Second, since folic acid is important in many processes of metabolism and might help to protect against the cardiovascular, mental diseases, cancer and birth defects [46
]. However, we have no indicators to find other adverse effects but to observe the injury of organs in this study. Even though there are no abnormalities discovered in other organs except colon and rectum, the function of folic acid is needed to be further studied in terms of being effective to therapy.

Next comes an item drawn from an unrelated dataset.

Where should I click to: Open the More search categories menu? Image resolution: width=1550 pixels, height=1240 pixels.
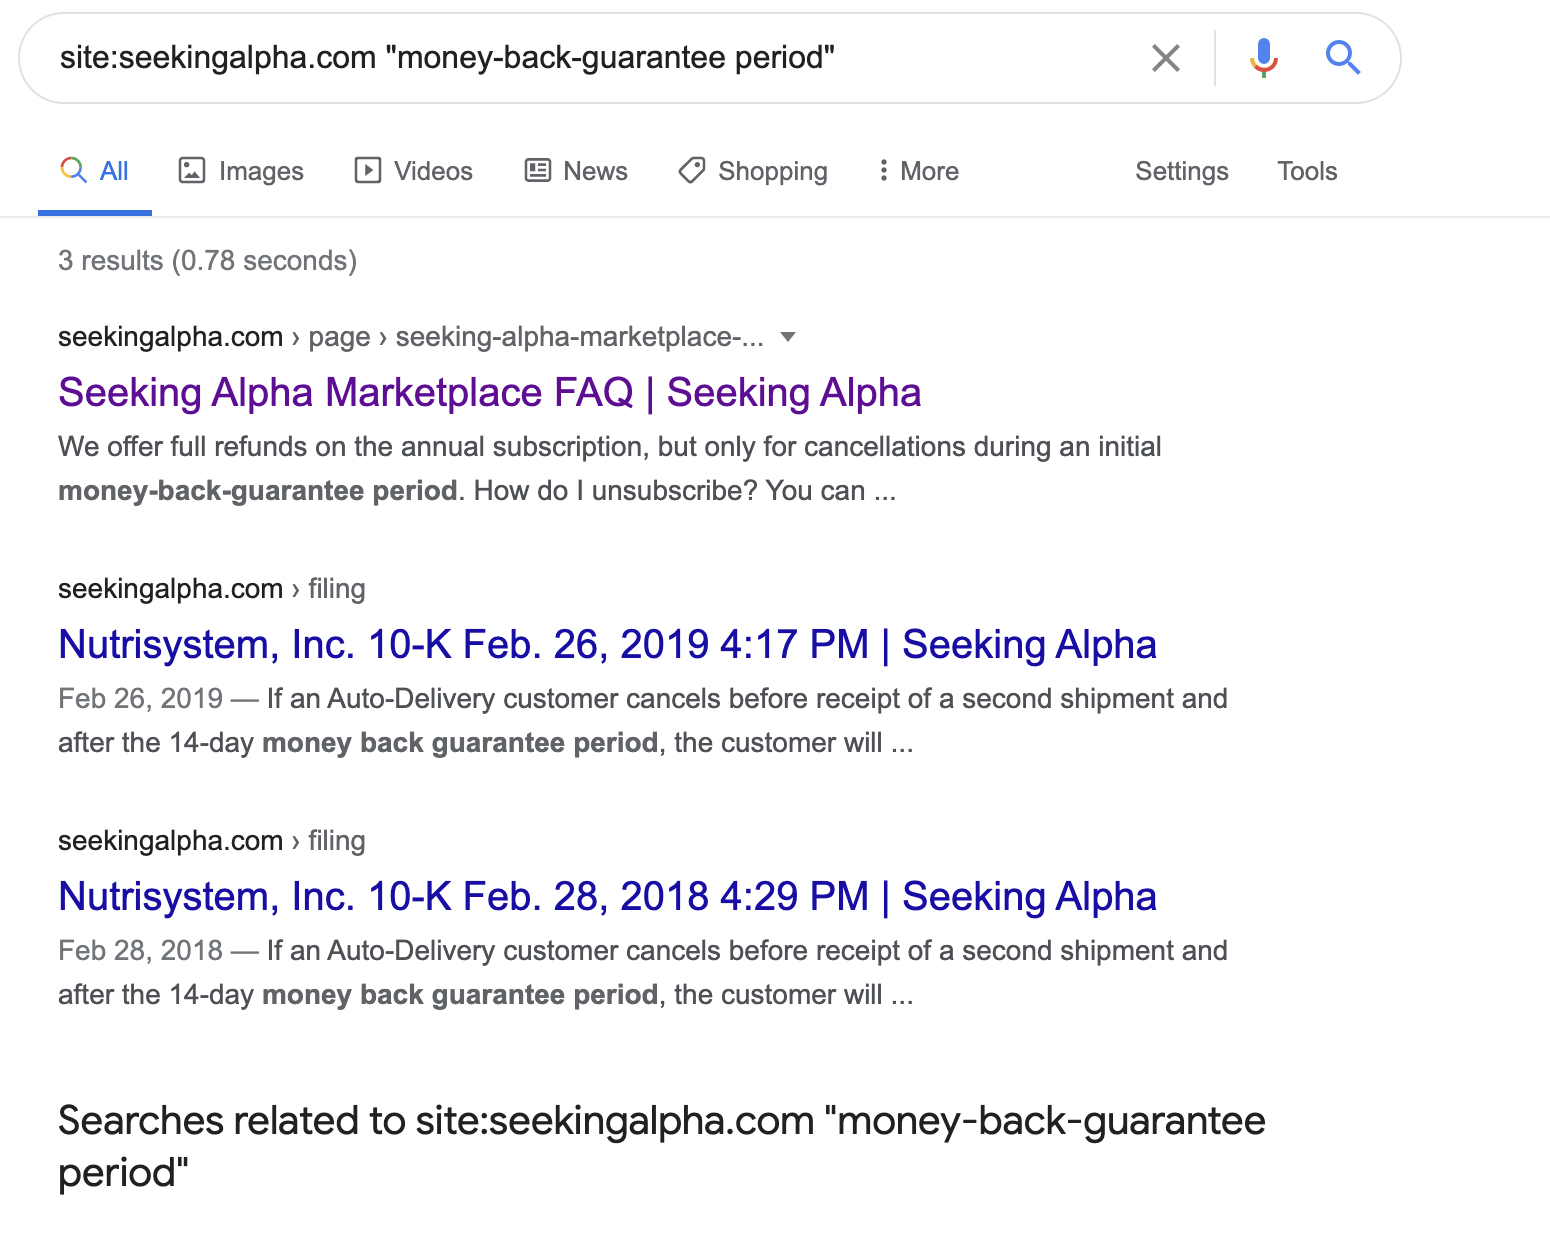click(929, 171)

Finally, although some similarities do exist between chemical rodent models of colon cancer and human natural CRCs, several respects of differs may also exist indeed. For example, the dose and duration of folic acid supplementation used in our study may be different from human studies. So, considering the safety of chemoprevention in clinical application, the optimal researches should be established in humans based on these findings with an initial colonoscopy before incorporated.
In summary, for the first time, our data suggest that folic acid supplementary in pre-cancerous era is much more protective than that in post-cancerous stage in a DMH induced mouse model and identify differential genes that folic acid can reversed and that between groups of pre or post-adenoma induced by folic acid using microarray gene expression profile. Not only to the reason that floate supplementation facilitates the progression of (pre)neoplastic lesions though providing nucleotide precursors to the rapidly replicating transformed cells, thus accelerating proliferation [11
]. We also clarified that in gene expression profile, certain oncogenes that promote tumor growth, cell cycle, cell invasion such as TNFRSF12A, fibronectin 1, Cdca7
are high expressed in FA2 group compared to FA3 group while tumor suppressors are down-regulated such as VDR, CDX2
, which may partly explain the result. However, the mechanism why folic acid provided in different phages can change these genes' expression remains to be studied.